La pandemia por Coronavirus nos ha privado de asistir, entre otros lugares a estadios de futbol, situación que me hace crear una especie de berrinche como si se tratara de un chamaco ‘caguengue’ de seis años.

 El 21 de abril de 1992, Puebla recibía a Chivas en el estadio Cuauhtémoc. El juego era jueves 8 de la noche, al otro día había escuela, yo acostumbraba dormir a partir de las 6 de la tarde -jamás lo entendí- y por ende mi madre era enérgica: “no vas al estadio”. Mi padre trataba de interceder por mí -lo que significaba que él también quería ir- pero la respuesta seguía siendo la misma.

 Una visita a casa de los abuelos y una pregunta lapidaria bastaron para convencer a mi madre: “¿abuelito, me llevas mañana al futbol? Ya es Liguilla y vamos a ganar. ¿Sí vamos?”. Su bigote se asentó y con su característico ceño fruncido me contesto: “Si, hijo. Vamos”. Claramente a mi madre no le quedó más remedio que acatar las órdenes de su padre y dejarme ir al con el abuelo y mi papá.

 Camino al coloso de Maravillas, paramos en la tradicional ‘tiendita’ de la 17 sur para surtirme de papitas, cacahuates y chocolates. El entusiasmo del chamaco de seis no era más que ver volar al mejor arquero que ha tenido Puebla, Don Pablo Larios Iwasaki, con una temporada fascinante y a Carlos Poblete, sin duda el goleador más grande que he visto con la Franja.

 Sentados en la fila 8 de la platea poniente, comiendo cemita, cacahuates y tomando un refresco, mi padre sugería: “tiro libre, esta la mete Zico, mira eso”. Milton Antonio Nunes lo hizo, puso la pelota al poste y para dentro. 1-0 lo ganaba la Franja.

 Y mis ídolos no me quedaron mal. Todavía en el 1-0, Pablo Larios sacó una pelota de otro partido, una atajada monumental al novel Camilo Romero. Más tarde ‘Chava’ Reyes marcó el 2-0, Ordiales descontó y llegó el gran ‘Búfalo’ a poner el definitivo 3-1.

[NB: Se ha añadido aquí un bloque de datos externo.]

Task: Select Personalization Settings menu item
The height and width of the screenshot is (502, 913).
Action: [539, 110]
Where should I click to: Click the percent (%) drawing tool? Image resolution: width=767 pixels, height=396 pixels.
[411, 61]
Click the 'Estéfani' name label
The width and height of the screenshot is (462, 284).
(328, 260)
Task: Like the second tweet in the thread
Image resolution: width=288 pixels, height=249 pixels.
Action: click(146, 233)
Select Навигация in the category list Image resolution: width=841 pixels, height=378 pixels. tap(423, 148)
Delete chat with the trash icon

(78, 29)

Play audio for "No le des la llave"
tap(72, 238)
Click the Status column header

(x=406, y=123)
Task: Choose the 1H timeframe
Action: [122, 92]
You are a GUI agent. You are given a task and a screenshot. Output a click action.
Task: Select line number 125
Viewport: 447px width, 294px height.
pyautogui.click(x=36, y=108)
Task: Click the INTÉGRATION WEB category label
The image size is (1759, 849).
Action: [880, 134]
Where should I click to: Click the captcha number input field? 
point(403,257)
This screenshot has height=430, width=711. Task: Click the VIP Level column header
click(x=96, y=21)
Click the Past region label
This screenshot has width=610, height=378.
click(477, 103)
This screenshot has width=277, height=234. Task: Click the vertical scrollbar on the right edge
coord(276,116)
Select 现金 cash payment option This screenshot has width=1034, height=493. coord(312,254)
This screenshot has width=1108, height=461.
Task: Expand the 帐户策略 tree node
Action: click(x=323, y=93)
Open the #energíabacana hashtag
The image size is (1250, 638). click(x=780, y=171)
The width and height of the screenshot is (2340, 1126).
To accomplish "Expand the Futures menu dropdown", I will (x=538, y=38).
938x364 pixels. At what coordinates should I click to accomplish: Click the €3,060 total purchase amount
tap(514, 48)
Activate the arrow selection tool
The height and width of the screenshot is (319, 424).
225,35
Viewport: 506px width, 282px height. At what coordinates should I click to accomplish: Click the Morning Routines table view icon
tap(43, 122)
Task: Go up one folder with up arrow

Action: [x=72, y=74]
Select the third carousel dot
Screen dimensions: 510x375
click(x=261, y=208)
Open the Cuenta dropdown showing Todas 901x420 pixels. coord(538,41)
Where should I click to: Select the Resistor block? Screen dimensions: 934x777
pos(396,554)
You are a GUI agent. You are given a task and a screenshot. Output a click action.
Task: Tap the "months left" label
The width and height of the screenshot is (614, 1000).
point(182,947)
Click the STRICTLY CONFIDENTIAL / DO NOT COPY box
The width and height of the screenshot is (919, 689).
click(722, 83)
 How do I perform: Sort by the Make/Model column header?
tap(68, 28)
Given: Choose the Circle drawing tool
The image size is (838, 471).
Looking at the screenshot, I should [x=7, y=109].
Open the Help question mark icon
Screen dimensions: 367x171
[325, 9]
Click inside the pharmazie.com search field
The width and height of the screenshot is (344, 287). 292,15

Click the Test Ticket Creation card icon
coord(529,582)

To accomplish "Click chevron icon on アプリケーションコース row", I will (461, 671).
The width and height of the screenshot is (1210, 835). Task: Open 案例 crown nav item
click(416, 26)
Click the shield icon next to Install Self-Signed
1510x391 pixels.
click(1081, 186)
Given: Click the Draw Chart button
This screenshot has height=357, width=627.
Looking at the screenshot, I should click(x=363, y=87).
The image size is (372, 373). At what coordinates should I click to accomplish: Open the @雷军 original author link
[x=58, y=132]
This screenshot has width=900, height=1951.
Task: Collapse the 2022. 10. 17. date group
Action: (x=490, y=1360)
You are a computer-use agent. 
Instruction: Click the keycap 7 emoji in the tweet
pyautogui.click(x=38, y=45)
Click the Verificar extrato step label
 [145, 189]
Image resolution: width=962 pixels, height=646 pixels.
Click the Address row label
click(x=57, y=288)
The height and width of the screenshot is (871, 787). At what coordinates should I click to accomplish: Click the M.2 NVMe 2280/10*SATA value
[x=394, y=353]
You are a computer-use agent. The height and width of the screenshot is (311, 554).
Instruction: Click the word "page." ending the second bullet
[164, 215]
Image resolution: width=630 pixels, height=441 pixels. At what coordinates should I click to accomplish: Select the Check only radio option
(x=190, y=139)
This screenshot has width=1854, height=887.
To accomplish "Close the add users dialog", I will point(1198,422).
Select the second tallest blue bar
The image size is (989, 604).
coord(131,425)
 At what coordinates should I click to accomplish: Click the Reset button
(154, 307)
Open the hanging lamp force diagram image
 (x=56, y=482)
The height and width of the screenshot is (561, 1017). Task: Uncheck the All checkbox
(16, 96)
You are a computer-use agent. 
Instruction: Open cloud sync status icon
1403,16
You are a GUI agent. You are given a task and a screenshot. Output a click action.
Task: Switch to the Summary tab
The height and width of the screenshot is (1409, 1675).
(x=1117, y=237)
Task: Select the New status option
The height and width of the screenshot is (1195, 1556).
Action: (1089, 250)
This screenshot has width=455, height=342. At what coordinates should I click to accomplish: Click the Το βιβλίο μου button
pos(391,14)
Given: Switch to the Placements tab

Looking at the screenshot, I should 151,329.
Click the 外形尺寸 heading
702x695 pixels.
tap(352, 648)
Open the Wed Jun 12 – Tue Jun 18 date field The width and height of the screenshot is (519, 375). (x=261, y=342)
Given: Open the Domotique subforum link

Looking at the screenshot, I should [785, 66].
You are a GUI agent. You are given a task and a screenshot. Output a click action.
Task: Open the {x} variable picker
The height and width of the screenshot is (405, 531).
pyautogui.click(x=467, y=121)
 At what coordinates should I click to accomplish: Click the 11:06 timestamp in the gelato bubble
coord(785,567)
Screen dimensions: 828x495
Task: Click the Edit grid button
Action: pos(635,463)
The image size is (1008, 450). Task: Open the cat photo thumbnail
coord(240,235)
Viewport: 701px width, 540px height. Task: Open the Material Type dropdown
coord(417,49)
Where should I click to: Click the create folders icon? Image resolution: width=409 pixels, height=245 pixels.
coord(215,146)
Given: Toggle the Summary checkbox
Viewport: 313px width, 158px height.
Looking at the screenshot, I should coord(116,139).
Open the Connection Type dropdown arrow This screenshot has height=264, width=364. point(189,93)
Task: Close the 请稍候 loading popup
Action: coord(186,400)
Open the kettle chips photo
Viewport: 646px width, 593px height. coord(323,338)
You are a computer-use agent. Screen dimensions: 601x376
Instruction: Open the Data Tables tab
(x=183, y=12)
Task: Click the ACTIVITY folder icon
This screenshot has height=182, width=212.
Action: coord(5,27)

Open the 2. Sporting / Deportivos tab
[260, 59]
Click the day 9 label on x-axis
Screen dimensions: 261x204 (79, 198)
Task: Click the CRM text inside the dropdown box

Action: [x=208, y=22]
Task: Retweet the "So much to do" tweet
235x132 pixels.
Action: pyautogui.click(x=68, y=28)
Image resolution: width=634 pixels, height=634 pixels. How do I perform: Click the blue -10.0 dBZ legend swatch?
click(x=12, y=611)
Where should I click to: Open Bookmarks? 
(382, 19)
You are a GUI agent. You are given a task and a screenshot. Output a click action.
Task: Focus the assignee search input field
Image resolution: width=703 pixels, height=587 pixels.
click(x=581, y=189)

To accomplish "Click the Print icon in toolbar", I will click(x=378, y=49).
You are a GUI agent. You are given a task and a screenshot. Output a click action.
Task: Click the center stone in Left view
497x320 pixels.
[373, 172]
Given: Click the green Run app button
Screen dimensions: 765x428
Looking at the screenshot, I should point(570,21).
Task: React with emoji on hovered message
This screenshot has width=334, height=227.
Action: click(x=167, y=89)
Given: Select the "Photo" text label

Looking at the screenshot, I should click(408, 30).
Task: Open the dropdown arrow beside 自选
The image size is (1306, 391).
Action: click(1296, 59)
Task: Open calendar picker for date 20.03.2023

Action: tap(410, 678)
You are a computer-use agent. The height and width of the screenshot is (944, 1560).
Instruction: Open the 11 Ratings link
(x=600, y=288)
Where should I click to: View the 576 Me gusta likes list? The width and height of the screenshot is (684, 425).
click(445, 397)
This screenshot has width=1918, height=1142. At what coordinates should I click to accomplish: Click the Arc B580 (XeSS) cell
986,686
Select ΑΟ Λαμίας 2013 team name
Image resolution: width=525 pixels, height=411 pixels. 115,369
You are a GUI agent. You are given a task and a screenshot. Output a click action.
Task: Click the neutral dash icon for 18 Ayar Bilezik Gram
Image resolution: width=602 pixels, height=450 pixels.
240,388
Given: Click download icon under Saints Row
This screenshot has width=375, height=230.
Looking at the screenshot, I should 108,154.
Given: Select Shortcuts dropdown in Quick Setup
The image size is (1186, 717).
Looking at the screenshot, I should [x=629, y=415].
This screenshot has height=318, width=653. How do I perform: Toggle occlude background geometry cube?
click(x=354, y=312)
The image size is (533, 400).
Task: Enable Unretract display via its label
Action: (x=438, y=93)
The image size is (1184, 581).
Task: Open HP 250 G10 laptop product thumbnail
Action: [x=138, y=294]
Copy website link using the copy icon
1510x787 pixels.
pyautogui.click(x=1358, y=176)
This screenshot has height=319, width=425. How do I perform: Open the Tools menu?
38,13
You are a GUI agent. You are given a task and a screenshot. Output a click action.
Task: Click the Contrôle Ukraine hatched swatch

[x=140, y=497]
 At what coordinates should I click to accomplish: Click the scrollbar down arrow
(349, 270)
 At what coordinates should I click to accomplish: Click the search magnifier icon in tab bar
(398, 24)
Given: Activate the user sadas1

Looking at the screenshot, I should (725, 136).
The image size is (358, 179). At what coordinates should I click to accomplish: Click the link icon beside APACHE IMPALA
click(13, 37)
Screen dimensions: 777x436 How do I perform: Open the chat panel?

 Carlos Poblete cobró un penal a la derecha del ‘Zully’ y la fiesta fue redonda. Abracé a mi abuelo, quien tibio gritó el 3-1 por el frío y mi padre me levantó en sus hombros para festejar, importando poco que se cayeron los pocos cacahuates que quedaban.

 La noche la cerramos de forma perfecta. Mi padre se dirigió a ‘Los Topes’, unos tacos de asada en el famoso Circuito Interior de la Ciudad de Puebla, que eran una tradición al terminar cada juego de La Franja. Qué velada.

 El berriche se convirtió en alegría y es que el camino a la escuela fue un concierto de jugadas narradas a mi madre de lo sucedido la noche anterior. Me escuchó, se alegró de mi fantástica experiencia en el Cuauhtémoc y fue contundente cual ‘Búfalo’ Poblete: “ya te divertiste, ahora el deber. No quiero menos de 8 en el examen”.